The first settlers of South Africa brought with them a fundamentalist form of Calvinism, which, in the frontier, remained unrefined. Events in African history have acquired a religious significance when the leaders of Afrikaner nationalism used them as evidence of a divine calling for the Afrikaner people. When neo-Calvinists suggested that God reveals himself in nature and in history, Afrikaner revisionists jumped to the conclusions that God must be recognized in all things, and that the will of God was apparent in all things. The existence and development of the Afrikaner people, therefore, is an act of God, and, because God created the nation, the nation must continue.
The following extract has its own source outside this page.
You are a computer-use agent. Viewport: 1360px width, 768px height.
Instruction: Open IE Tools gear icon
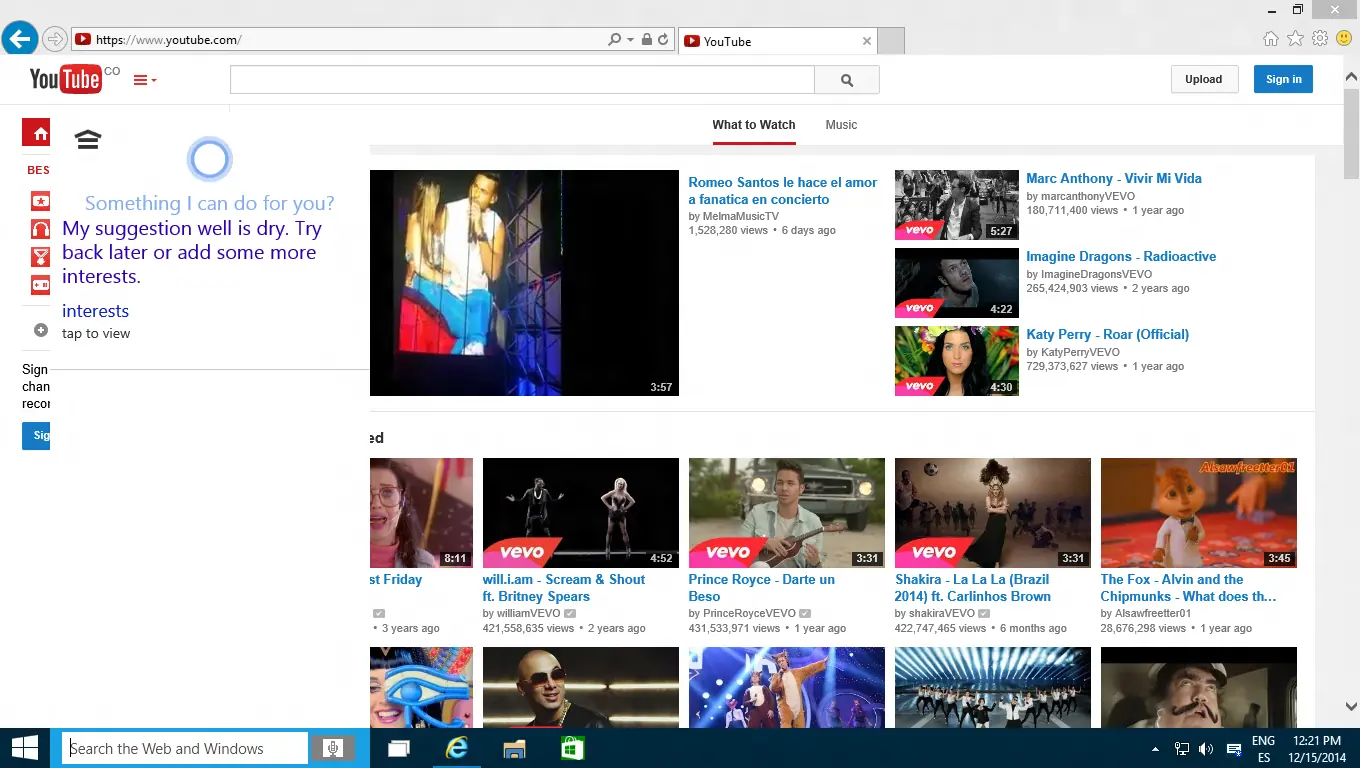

A similar argument often heard in the past was that God had willed that there should be separate nations and races.
Many early Afrikaners identified with the Israelites of the Old Testament and saw a parallel between their history and that of the Jews. Like the Jews, they believed and fought for their right to nationhood and, perhaps to a large extent, believed that they were, like God's chosen people, forbidden to mix with others not of their blood.
The Dutch Reformed church, clearly the dominant one among Afrikaners, is distinct from other Protestant churches in that its theology is Calvinist in principle; more important, it supports political policies of the National party. By the time the Afrikaner government came to power in 1948, the NGK had lost contact with the original teachings of Calvin and, in so doing, conveniently provided the theological foundation for apartheid. The National party's policies led to the elevation of apartheid to a civil religion in which the secular notions of volk, culture, and politics became prominent features, and the NGK became a virtual puppet of the National party government, often providing scriptural support for apartheid.
The events that occurred in the late 1980s and in the 1990s, which were primarily of a political nature—the freeing of Nelson Mandela from prison, his election as president, and the dismantling of apartheid—will provide a challenge to the survival of the Afrikaners as an ethnic group in the years to come. Because Afrikaners are fiercely loyal and they have expressed their loyalty to the National party, which supported apartheid policies, how they will respond as a group to the dismantling of apartheid will perhaps be a key factor in their survival as an ethnic group. If they cling to a minority view and make that view a necessary part of their identity, as they have in the past, Afrikaners may dissolve into nothing more than a political party. If, on the other hand, they can remain an endogamous group while accepting antiapartheid or non-National party views, their survival as an ethnic group will be more likely.